- _What is being asked_: Reproduce every one of the following lines word for word, with no changes.

☆ ☆ ☆ ☆ ☆ ☆ ☆

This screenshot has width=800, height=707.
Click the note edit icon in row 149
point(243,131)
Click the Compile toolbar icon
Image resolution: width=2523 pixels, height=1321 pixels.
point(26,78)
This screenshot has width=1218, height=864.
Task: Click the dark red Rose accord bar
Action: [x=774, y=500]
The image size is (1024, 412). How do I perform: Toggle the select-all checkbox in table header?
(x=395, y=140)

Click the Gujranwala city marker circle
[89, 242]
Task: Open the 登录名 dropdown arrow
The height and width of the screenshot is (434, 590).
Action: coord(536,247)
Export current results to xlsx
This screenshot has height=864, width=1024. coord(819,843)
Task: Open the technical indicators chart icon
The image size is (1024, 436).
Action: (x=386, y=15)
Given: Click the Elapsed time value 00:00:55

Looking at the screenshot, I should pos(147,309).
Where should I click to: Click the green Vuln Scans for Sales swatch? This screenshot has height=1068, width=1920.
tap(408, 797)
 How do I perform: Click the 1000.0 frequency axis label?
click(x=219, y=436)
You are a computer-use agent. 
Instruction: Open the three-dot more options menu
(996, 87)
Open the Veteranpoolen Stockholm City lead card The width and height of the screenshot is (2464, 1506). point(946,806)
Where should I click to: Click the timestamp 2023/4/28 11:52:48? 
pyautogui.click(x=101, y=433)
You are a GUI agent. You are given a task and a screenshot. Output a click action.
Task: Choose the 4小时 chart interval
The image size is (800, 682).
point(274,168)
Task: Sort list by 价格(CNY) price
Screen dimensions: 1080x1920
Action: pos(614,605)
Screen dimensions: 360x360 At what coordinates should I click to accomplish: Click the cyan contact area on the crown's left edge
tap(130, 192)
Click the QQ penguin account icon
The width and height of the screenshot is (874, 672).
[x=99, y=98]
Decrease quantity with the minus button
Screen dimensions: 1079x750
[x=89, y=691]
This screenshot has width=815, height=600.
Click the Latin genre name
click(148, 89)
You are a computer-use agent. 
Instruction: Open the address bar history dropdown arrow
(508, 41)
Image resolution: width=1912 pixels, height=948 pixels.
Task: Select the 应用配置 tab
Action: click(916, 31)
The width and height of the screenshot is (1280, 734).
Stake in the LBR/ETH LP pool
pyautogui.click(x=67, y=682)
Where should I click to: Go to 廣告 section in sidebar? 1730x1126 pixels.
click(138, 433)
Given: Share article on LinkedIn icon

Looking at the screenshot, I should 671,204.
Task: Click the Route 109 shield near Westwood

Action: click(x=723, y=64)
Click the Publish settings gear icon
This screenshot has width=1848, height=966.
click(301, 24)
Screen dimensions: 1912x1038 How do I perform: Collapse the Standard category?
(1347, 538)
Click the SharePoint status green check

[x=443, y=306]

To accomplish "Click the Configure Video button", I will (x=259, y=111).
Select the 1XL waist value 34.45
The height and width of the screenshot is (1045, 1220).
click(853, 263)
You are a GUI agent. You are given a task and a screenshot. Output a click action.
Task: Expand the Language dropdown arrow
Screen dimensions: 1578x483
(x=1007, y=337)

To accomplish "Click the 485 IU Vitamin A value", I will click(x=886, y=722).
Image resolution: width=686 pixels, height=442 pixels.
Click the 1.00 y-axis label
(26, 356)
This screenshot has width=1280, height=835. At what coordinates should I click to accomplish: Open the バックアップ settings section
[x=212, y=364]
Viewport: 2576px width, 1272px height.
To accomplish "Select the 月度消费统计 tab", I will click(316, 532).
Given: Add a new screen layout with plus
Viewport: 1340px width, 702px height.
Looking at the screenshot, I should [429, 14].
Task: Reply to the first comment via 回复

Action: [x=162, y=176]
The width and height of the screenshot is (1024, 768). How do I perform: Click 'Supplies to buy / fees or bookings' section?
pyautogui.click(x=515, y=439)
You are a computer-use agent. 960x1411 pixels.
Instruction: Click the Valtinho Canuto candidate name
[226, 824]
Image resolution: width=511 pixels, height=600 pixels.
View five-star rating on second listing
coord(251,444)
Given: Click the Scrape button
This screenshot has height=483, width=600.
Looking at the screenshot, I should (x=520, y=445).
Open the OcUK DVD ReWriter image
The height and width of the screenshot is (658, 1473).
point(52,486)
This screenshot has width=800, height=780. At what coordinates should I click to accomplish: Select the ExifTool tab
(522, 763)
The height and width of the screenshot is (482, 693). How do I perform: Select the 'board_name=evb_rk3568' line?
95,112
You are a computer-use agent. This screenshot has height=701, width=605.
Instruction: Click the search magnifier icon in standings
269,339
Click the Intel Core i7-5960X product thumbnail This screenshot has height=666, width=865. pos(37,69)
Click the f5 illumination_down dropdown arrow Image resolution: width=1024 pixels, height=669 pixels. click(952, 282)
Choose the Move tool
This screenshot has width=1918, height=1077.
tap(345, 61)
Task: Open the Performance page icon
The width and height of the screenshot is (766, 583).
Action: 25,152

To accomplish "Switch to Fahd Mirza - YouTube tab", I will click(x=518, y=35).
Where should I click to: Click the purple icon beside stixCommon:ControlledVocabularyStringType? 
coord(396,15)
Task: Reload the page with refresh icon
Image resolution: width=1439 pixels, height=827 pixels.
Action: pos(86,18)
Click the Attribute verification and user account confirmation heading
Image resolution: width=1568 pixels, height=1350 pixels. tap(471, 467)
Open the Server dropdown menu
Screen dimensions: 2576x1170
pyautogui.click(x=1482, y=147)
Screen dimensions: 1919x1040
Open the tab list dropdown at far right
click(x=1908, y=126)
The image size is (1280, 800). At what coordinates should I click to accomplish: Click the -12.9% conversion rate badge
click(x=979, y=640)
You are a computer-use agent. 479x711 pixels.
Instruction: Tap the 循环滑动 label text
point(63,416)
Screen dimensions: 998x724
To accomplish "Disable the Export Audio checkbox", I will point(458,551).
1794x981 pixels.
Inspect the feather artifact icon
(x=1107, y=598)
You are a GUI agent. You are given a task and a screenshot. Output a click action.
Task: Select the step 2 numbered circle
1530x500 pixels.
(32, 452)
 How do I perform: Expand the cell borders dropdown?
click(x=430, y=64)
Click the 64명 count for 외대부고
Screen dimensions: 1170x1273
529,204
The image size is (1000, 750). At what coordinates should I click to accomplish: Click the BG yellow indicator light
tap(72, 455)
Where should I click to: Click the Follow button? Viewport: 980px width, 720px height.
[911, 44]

☆ ☆ ☆ ☆ ☆ ☆ ☆

- _Result of the exercise_:
This screenshot has width=800, height=707.
Click the note edit icon in row 149
point(243,131)
Click the Compile toolbar icon
Image resolution: width=2523 pixels, height=1321 pixels.
point(26,78)
This screenshot has width=1218, height=864.
Task: Click the dark red Rose accord bar
Action: [x=774, y=500]
The image size is (1024, 412). How do I perform: Toggle the select-all checkbox in table header?
(x=395, y=140)

Click the Gujranwala city marker circle
[89, 242]
Task: Open the 登录名 dropdown arrow
The height and width of the screenshot is (434, 590).
Action: coord(536,247)
Export current results to xlsx
This screenshot has height=864, width=1024. coord(819,843)
Task: Open the technical indicators chart icon
The image size is (1024, 436).
Action: (x=386, y=15)
Given: Click the Elapsed time value 00:00:55

Looking at the screenshot, I should pos(147,309).
Where should I click to: Click the green Vuln Scans for Sales swatch? This screenshot has height=1068, width=1920.
tap(408, 797)
 How do I perform: Click the 1000.0 frequency axis label?
click(x=219, y=436)
You are a computer-use agent. 
Instruction: Open the three-dot more options menu
(996, 87)
Open the Veteranpoolen Stockholm City lead card The width and height of the screenshot is (2464, 1506). point(946,806)
Where should I click to: Click the timestamp 2023/4/28 11:52:48? 
pyautogui.click(x=101, y=433)
You are a GUI agent. You are given a task and a screenshot. Output a click action.
Task: Choose the 4小时 chart interval
The image size is (800, 682).
point(274,168)
Task: Sort list by 价格(CNY) price
Screen dimensions: 1080x1920
Action: pos(614,605)
Screen dimensions: 360x360 At what coordinates should I click to accomplish: Click the cyan contact area on the crown's left edge
tap(130, 192)
Click the QQ penguin account icon
The width and height of the screenshot is (874, 672).
[x=99, y=98]
Decrease quantity with the minus button
Screen dimensions: 1079x750
[x=89, y=691]
This screenshot has width=815, height=600.
Click the Latin genre name
click(148, 89)
You are a computer-use agent. 
Instruction: Open the address bar history dropdown arrow
(508, 41)
Image resolution: width=1912 pixels, height=948 pixels.
Task: Select the 应用配置 tab
Action: click(916, 31)
The width and height of the screenshot is (1280, 734).
Stake in the LBR/ETH LP pool
pyautogui.click(x=67, y=682)
Where should I click to: Go to 廣告 section in sidebar? 1730x1126 pixels.
click(138, 433)
Given: Share article on LinkedIn icon

Looking at the screenshot, I should 671,204.
Task: Click the Route 109 shield near Westwood

Action: click(x=723, y=64)
Click the Publish settings gear icon
This screenshot has width=1848, height=966.
click(301, 24)
Screen dimensions: 1912x1038 How do I perform: Collapse the Standard category?
(1347, 538)
Click the SharePoint status green check

[x=443, y=306]

To accomplish "Click the Configure Video button", I will (x=259, y=111).
Select the 1XL waist value 34.45
The height and width of the screenshot is (1045, 1220).
click(853, 263)
You are a GUI agent. You are given a task and a screenshot. Output a click action.
Task: Expand the Language dropdown arrow
Screen dimensions: 1578x483
(x=1007, y=337)

To accomplish "Click the 485 IU Vitamin A value", I will click(x=886, y=722).
Image resolution: width=686 pixels, height=442 pixels.
Click the 1.00 y-axis label
(26, 356)
This screenshot has width=1280, height=835. At what coordinates should I click to accomplish: Open the バックアップ settings section
[x=212, y=364]
Viewport: 2576px width, 1272px height.
To accomplish "Select the 月度消费统计 tab", I will click(316, 532).
Given: Add a new screen layout with plus
Viewport: 1340px width, 702px height.
Looking at the screenshot, I should [429, 14].
Task: Reply to the first comment via 回复

Action: [x=162, y=176]
The width and height of the screenshot is (1024, 768). How do I perform: Click 'Supplies to buy / fees or bookings' section?
pyautogui.click(x=515, y=439)
You are a computer-use agent. 960x1411 pixels.
Instruction: Click the Valtinho Canuto candidate name
[226, 824]
Image resolution: width=511 pixels, height=600 pixels.
View five-star rating on second listing
coord(251,444)
Given: Click the Scrape button
This screenshot has height=483, width=600.
Looking at the screenshot, I should (x=520, y=445).
Open the OcUK DVD ReWriter image
The height and width of the screenshot is (658, 1473).
point(52,486)
This screenshot has width=800, height=780. At what coordinates should I click to accomplish: Select the ExifTool tab
(522, 763)
The height and width of the screenshot is (482, 693). How do I perform: Select the 'board_name=evb_rk3568' line?
95,112
You are a computer-use agent. This screenshot has height=701, width=605.
Instruction: Click the search magnifier icon in standings
269,339
Click the Intel Core i7-5960X product thumbnail This screenshot has height=666, width=865. pos(37,69)
Click the f5 illumination_down dropdown arrow Image resolution: width=1024 pixels, height=669 pixels. click(952, 282)
Choose the Move tool
This screenshot has width=1918, height=1077.
tap(345, 61)
Task: Open the Performance page icon
The width and height of the screenshot is (766, 583).
Action: 25,152

To accomplish "Switch to Fahd Mirza - YouTube tab", I will click(x=518, y=35).
Where should I click to: Click the purple icon beside stixCommon:ControlledVocabularyStringType? 
coord(396,15)
Task: Reload the page with refresh icon
Image resolution: width=1439 pixels, height=827 pixels.
Action: pos(86,18)
Click the Attribute verification and user account confirmation heading
Image resolution: width=1568 pixels, height=1350 pixels. tap(471, 467)
Open the Server dropdown menu
Screen dimensions: 2576x1170
pyautogui.click(x=1482, y=147)
Screen dimensions: 1919x1040
Open the tab list dropdown at far right
click(x=1908, y=126)
The image size is (1280, 800). At what coordinates should I click to accomplish: Click the -12.9% conversion rate badge
click(x=979, y=640)
You are a computer-use agent. 479x711 pixels.
Instruction: Tap the 循环滑动 label text
point(63,416)
Screen dimensions: 998x724
To accomplish "Disable the Export Audio checkbox", I will point(458,551).
1794x981 pixels.
Inspect the feather artifact icon
(x=1107, y=598)
You are a GUI agent. You are given a task and a screenshot. Output a click action.
Task: Select the step 2 numbered circle
1530x500 pixels.
(32, 452)
 How do I perform: Expand the cell borders dropdown?
click(x=430, y=64)
Click the 64명 count for 외대부고
Screen dimensions: 1170x1273
529,204
The image size is (1000, 750). At what coordinates should I click to accomplish: Click the BG yellow indicator light
tap(72, 455)
Where should I click to: Click the Follow button? Viewport: 980px width, 720px height.
[911, 44]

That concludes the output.